Encore convient-il de préciser la nature exacte de cette règle, dont dépend son régime procédural. La suspension fondée sur l’adage « le criminel tient le civil en l’état » constitue une exception de procédure, et plus précisément une exception dilatoire au sens des articles 108 et suivants du CPC. Il en résulte une double conséquence, qu’il importe de ne pas perdre de vue dans la conduite de l’instance.

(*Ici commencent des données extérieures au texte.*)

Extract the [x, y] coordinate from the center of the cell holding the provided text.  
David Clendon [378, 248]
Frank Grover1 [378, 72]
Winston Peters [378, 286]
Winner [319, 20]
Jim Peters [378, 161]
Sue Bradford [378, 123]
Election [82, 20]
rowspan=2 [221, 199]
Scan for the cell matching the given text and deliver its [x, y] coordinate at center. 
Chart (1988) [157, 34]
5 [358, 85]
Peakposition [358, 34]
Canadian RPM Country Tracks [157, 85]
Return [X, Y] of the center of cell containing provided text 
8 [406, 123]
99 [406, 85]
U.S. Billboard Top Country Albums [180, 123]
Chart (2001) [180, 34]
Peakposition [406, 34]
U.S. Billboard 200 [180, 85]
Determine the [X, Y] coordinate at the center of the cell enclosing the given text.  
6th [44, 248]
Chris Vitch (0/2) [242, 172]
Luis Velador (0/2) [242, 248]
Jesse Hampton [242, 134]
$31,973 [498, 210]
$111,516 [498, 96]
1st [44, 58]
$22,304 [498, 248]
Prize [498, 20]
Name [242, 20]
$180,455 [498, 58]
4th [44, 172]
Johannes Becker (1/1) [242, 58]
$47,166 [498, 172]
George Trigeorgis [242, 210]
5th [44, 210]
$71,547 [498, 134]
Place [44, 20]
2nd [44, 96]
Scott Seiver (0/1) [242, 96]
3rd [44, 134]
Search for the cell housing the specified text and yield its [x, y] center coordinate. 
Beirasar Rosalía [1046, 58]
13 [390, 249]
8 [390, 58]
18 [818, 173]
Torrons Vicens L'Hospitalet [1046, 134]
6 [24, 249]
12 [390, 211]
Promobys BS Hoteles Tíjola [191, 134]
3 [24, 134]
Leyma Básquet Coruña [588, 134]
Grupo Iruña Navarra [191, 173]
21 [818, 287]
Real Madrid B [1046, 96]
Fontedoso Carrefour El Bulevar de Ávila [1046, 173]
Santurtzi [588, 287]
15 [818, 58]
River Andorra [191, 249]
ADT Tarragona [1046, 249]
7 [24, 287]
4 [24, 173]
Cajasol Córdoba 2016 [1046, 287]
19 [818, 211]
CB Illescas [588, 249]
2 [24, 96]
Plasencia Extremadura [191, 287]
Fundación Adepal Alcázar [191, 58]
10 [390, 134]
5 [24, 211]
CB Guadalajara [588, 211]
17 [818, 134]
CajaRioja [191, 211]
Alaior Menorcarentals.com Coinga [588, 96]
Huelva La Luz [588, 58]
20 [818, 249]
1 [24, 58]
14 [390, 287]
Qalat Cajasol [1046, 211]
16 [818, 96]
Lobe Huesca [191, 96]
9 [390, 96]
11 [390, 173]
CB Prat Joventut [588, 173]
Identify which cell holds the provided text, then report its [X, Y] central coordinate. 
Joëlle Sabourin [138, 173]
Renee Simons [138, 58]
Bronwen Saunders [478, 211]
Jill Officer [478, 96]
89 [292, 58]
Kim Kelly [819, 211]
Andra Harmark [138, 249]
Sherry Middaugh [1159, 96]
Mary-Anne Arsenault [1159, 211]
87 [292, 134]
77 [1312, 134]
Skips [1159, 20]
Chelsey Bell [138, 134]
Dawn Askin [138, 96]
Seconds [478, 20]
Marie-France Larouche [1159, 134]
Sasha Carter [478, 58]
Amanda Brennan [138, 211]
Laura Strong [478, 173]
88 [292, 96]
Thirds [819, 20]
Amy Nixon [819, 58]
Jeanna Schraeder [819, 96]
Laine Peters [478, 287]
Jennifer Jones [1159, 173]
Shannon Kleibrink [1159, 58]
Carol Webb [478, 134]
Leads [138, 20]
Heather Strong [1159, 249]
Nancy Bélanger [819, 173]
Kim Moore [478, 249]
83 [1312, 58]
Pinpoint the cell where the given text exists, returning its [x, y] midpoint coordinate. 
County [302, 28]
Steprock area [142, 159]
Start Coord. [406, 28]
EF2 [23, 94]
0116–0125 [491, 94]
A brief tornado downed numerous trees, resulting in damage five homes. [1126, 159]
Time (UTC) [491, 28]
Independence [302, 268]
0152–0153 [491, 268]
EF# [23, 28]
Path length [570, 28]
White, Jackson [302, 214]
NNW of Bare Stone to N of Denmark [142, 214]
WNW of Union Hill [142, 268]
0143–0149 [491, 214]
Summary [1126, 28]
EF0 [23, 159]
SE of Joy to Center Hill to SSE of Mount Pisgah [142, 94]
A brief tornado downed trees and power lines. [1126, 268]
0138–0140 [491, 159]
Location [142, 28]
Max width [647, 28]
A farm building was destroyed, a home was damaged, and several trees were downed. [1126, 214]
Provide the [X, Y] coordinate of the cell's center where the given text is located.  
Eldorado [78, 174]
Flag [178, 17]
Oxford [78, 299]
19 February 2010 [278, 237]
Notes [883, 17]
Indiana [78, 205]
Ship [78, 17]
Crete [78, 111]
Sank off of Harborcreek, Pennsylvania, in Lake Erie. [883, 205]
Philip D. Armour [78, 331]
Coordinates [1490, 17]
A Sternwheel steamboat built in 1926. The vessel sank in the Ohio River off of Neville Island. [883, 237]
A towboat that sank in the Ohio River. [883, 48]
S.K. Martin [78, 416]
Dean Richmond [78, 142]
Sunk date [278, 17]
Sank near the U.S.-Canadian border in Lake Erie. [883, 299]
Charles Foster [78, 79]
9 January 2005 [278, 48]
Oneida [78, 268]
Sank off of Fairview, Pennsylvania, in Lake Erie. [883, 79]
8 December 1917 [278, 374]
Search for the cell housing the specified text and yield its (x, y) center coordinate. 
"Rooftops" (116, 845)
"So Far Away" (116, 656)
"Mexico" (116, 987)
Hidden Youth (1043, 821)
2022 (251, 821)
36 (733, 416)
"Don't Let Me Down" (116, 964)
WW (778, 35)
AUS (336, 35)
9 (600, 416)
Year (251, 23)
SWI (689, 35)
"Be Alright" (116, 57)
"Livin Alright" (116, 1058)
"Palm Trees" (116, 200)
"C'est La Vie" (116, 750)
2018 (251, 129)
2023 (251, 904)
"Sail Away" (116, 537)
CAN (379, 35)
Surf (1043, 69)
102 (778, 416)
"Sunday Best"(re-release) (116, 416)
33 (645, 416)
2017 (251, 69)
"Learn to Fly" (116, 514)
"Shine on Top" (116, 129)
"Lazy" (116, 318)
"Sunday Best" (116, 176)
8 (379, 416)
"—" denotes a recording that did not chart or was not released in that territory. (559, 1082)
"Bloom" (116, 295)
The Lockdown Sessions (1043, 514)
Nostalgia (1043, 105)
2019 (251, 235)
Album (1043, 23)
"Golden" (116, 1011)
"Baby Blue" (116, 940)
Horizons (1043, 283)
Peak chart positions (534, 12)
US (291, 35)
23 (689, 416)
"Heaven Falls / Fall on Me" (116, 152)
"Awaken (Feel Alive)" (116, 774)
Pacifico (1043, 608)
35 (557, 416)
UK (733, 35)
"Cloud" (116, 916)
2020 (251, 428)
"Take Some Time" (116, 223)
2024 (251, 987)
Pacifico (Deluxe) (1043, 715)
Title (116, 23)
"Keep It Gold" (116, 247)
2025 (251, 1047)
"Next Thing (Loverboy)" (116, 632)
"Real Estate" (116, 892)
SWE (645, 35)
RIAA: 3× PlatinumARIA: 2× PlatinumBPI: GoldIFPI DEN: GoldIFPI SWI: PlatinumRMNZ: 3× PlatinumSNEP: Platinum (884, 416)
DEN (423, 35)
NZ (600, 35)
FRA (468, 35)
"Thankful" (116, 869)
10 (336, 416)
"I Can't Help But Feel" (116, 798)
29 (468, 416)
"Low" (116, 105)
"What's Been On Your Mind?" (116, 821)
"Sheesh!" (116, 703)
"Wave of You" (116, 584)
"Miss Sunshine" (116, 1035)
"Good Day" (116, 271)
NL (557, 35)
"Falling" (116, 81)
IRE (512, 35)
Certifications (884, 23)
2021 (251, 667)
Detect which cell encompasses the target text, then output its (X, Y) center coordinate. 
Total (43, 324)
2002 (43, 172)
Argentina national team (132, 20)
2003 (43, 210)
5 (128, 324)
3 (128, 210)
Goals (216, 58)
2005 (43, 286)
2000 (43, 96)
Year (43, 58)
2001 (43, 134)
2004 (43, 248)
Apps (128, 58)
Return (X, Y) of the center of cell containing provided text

  • D’une part, la partie qui entend s’en prévaloir doit la soulever in limine litis, soit avant toute défense au fond ou fin de non-recevoir, à peine d’irrecevabilité ;
  • D’autre part, et contrairement à une fin de non-recevoir d’ordre public, cette exception n’a pas à être relevée d’office par le juge : faute d’avoir été invoquée par la partie intéressée, le juge n’est nullement tenu d’ordonner spontanément la suspension de l’instance civile.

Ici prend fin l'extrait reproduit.